▸ Task objective:
Transcribe the lines starting at the one containing "Where should I click to: Expand" and ending at the one containing "Action: point(231,520)", keeping them exactly as they are.

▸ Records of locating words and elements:
================================

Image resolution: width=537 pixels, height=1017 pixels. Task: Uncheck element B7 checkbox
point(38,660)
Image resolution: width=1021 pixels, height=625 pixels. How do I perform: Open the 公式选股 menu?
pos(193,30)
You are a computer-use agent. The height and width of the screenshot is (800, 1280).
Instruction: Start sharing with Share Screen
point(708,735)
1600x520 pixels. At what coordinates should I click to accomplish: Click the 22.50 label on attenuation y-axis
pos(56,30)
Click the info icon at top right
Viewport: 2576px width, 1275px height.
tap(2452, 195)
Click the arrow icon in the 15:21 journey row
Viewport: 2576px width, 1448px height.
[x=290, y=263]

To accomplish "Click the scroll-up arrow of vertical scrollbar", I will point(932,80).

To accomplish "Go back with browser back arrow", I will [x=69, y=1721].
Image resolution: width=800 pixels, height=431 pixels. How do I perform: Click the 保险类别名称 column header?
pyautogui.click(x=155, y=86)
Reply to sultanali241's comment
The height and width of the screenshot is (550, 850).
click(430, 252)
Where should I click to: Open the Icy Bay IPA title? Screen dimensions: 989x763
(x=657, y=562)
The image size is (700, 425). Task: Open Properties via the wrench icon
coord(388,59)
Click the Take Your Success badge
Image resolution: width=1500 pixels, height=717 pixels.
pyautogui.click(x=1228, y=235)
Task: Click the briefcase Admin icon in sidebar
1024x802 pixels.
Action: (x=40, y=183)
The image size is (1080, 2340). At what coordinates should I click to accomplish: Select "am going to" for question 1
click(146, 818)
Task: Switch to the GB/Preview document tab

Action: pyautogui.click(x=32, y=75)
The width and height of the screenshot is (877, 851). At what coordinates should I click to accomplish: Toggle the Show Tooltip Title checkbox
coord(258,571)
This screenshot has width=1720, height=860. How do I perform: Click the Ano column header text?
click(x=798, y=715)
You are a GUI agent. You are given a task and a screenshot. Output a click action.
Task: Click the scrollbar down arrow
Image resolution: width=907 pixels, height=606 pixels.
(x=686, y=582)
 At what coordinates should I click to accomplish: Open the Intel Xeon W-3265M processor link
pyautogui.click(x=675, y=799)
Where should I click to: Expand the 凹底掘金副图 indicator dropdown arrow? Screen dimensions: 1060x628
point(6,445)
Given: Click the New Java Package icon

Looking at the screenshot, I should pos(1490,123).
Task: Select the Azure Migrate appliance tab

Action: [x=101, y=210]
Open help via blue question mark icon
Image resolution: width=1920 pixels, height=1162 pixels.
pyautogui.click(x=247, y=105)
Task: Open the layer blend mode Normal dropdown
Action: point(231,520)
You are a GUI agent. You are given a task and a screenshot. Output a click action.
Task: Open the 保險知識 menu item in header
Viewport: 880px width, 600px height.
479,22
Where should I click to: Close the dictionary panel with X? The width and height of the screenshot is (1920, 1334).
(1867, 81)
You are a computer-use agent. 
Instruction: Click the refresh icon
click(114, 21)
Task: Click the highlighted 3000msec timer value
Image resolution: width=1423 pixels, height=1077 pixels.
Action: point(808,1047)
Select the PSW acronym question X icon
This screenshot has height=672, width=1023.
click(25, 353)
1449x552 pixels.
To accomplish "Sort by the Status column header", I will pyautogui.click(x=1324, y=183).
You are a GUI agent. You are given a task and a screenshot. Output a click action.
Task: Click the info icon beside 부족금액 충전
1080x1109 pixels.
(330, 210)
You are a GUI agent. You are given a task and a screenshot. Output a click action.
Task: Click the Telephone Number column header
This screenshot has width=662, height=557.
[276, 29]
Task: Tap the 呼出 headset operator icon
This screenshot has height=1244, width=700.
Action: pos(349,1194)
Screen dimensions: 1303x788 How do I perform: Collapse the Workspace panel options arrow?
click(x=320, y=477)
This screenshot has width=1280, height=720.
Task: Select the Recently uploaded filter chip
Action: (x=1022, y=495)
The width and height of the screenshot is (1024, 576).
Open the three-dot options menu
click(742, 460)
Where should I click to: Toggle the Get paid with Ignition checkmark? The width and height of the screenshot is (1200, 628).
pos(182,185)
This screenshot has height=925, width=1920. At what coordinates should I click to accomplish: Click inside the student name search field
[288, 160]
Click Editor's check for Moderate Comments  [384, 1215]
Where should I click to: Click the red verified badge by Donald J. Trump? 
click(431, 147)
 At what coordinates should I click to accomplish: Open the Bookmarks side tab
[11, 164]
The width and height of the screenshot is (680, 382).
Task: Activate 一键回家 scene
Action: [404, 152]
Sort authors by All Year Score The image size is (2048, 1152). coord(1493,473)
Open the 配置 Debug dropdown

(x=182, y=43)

================================

▸ Written reply:
Where should I click to: Expand the 凹底掘金副图 indicator dropdown arrow? Screen dimensions: 1060x628
point(6,445)
Given: Click the New Java Package icon

Looking at the screenshot, I should pos(1490,123).
Task: Select the Azure Migrate appliance tab

Action: [x=101, y=210]
Open help via blue question mark icon
Image resolution: width=1920 pixels, height=1162 pixels.
pyautogui.click(x=247, y=105)
Task: Open the layer blend mode Normal dropdown
Action: point(231,520)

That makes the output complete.